We delve into the enigmatic world of the TV series Lost, proposing that it transcends linear storytelling and serves as an allegory for group therapy in a psychiatric setting. The island symbolizes an institution where troubled characters confront their inner demons, with “the others” representing doctors and administrators, and deaths signifying cures. This interpretation explains the show’s mysteries, from the black smoke as encroaching reality to flashbacks revealing real-life traumas, and it highlights a shift in television toward thought-provoking narratives that challenge viewers.

Shifting focus, we examine Canada’s manufacturing woes amid global trade pressures from the US, Japan, and South Korea. Union demands and high labor costs—$75 per hour for Big Three autoworkers versus $45 for Toyota—undermine competitiveness, as evidenced by Ford’s recent quality wins in JD Power ratings failing to offset these disparities. Strikingly, from 1996 to 2005, Canada lost 208 days to labor disputes per metric, far exceeding OECD and UK averages, deterring investment. The rising Canadian dollar, fueled by US war expenditures, exacerbates this, while government hybrid incentives spark counterproductive rebates from competitors like Honda. Environmental regulations, high insurance, gas prices, and Ontario’s minimum wage hikes to $10.25 further strain the sector.
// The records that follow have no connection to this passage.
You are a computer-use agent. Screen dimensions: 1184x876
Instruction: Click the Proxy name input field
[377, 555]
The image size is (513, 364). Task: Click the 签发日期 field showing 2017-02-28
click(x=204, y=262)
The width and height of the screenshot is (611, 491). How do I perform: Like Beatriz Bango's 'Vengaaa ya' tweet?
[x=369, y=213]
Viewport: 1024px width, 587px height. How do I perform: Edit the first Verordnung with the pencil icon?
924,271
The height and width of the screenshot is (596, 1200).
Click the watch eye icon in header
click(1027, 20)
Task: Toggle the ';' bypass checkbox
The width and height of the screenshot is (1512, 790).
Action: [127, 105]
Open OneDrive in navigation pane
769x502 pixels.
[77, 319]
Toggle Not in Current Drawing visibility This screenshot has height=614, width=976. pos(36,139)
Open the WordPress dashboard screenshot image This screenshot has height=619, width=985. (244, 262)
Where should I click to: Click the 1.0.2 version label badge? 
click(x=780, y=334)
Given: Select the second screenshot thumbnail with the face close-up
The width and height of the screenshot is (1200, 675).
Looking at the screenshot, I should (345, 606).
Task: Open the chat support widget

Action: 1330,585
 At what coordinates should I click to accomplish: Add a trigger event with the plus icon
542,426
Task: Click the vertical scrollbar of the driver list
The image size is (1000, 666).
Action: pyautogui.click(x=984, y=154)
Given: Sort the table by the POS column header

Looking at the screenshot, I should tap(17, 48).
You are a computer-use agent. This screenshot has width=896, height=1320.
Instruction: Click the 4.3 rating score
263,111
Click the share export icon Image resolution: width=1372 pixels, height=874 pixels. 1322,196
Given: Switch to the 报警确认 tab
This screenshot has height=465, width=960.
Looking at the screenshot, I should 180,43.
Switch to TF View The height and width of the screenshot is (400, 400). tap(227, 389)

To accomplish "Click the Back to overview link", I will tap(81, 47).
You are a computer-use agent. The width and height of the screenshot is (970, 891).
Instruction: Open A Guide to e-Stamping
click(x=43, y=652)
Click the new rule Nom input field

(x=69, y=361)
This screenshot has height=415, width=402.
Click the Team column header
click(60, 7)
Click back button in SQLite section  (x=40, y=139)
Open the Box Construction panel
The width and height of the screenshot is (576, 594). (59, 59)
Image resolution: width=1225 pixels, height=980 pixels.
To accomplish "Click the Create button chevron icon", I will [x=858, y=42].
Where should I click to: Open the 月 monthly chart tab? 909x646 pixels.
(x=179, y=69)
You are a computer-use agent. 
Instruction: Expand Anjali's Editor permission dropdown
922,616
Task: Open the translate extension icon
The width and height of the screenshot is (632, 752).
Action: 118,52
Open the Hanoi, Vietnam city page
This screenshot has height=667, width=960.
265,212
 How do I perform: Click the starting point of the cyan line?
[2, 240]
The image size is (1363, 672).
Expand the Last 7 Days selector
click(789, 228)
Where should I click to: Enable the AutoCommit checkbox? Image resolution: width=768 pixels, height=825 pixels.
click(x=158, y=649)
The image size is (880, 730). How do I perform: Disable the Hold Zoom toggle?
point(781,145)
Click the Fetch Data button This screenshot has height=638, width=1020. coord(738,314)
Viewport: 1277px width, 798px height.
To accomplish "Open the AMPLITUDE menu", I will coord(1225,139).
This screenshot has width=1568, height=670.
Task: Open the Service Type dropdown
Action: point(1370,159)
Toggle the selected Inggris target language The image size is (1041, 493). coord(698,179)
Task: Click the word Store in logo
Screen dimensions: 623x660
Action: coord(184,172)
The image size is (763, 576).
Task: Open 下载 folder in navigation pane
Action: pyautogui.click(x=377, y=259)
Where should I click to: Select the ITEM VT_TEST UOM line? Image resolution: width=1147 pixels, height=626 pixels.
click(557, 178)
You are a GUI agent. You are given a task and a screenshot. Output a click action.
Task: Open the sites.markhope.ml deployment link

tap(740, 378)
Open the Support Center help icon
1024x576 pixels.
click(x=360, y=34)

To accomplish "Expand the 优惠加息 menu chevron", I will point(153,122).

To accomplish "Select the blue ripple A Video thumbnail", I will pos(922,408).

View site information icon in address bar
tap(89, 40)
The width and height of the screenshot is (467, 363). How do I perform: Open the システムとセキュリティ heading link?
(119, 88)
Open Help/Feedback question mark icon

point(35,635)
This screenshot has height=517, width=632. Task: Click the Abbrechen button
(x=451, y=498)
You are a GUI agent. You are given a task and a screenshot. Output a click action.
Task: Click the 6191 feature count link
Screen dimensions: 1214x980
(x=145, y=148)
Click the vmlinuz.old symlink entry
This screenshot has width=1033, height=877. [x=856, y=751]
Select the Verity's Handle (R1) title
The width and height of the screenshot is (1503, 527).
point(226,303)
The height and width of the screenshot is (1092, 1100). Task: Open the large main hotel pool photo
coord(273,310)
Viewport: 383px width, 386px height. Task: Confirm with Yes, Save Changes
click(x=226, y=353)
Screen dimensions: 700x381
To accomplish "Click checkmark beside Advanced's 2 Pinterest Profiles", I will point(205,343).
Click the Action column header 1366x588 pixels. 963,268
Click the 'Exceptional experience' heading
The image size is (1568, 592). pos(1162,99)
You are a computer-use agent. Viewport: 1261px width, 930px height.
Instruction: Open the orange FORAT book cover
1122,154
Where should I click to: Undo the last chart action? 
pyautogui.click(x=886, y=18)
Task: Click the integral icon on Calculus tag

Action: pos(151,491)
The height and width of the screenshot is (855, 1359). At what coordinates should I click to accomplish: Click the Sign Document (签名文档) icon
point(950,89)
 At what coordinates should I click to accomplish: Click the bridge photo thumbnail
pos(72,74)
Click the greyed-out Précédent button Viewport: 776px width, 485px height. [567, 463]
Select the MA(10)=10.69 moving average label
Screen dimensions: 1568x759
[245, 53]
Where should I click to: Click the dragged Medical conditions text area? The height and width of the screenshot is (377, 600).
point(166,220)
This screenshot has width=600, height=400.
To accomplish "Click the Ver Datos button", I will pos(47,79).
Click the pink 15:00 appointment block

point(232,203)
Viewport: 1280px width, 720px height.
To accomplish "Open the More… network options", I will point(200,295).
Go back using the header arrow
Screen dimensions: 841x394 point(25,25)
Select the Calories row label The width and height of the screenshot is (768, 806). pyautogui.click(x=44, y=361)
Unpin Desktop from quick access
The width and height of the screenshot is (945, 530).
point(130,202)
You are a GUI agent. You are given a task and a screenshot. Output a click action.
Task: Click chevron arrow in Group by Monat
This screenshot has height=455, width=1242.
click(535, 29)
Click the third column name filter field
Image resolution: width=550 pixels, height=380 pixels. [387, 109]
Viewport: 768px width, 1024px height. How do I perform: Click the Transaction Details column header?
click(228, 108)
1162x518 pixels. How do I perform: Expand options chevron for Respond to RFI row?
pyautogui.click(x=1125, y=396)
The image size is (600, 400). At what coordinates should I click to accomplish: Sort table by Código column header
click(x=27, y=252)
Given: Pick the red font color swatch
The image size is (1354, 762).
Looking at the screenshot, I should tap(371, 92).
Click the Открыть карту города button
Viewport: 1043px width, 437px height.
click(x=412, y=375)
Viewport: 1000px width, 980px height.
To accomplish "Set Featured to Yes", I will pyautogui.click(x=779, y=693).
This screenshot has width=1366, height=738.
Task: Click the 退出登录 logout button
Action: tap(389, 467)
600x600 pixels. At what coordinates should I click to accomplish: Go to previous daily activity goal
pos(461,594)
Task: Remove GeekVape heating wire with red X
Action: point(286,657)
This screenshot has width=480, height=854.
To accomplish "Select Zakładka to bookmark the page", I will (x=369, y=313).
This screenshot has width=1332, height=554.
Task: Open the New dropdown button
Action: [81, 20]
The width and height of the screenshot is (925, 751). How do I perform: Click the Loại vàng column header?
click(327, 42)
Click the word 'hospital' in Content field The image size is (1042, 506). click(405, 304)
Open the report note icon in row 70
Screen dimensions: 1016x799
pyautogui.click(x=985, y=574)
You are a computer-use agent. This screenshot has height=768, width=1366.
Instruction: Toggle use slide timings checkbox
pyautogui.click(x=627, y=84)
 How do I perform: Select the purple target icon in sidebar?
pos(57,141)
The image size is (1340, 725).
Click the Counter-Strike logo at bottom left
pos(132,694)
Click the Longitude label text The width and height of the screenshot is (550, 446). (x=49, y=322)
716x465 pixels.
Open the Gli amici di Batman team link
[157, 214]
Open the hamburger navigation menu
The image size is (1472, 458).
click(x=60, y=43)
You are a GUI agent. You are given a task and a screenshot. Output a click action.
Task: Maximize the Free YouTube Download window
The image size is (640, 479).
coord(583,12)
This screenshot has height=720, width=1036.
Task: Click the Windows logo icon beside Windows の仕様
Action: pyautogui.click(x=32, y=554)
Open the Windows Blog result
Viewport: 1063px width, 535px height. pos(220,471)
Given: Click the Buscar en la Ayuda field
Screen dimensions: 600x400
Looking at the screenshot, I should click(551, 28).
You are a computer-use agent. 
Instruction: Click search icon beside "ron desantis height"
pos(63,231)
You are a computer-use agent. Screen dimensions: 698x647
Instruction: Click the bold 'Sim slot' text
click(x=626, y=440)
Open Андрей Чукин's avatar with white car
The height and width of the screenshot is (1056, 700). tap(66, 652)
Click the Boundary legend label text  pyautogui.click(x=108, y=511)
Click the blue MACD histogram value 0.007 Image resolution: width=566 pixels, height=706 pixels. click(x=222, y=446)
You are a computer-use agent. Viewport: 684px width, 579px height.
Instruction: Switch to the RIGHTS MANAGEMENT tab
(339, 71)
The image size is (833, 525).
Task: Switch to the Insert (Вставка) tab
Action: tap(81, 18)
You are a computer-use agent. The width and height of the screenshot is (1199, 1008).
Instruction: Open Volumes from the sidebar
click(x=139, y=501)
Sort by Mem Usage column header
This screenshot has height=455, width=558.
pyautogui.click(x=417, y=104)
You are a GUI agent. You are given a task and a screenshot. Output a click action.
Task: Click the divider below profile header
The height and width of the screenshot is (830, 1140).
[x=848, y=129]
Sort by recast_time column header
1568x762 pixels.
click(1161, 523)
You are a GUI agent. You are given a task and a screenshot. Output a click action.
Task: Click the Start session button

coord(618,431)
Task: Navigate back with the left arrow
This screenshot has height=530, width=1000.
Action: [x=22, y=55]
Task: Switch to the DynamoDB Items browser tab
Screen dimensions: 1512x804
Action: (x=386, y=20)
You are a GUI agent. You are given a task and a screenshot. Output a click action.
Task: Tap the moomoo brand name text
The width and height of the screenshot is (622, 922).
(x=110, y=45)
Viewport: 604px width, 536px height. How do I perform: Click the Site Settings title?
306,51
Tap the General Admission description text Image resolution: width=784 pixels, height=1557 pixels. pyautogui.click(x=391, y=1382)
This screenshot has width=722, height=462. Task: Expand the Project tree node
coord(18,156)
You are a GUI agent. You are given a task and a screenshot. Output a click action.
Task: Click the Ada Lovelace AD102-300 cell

In education, Thames Valley School Board’s $9 million shortfall from declining enrollment underscores monopoly inefficiencies, where 80% of costs are salaries yet crises persist regardless of student numbers. We touch on the University Students’ Council’s new ethics codes post-spoof controversy, a lesson in humor’s absence, and Europe’s carbon markets, where free permits yield utility profits but burden consumers—another green tax scheme.

Finally, we critique Michael Moore‘s Sicko, which ignores Canada’s doctor shortages and champions socialized medicine that demands police-state controls to function, enslaving professionals while fostering a “me, me, me” blame game. True care thrives in markets, not monopolies. As always, pursuing freedom and reason keeps everything just right.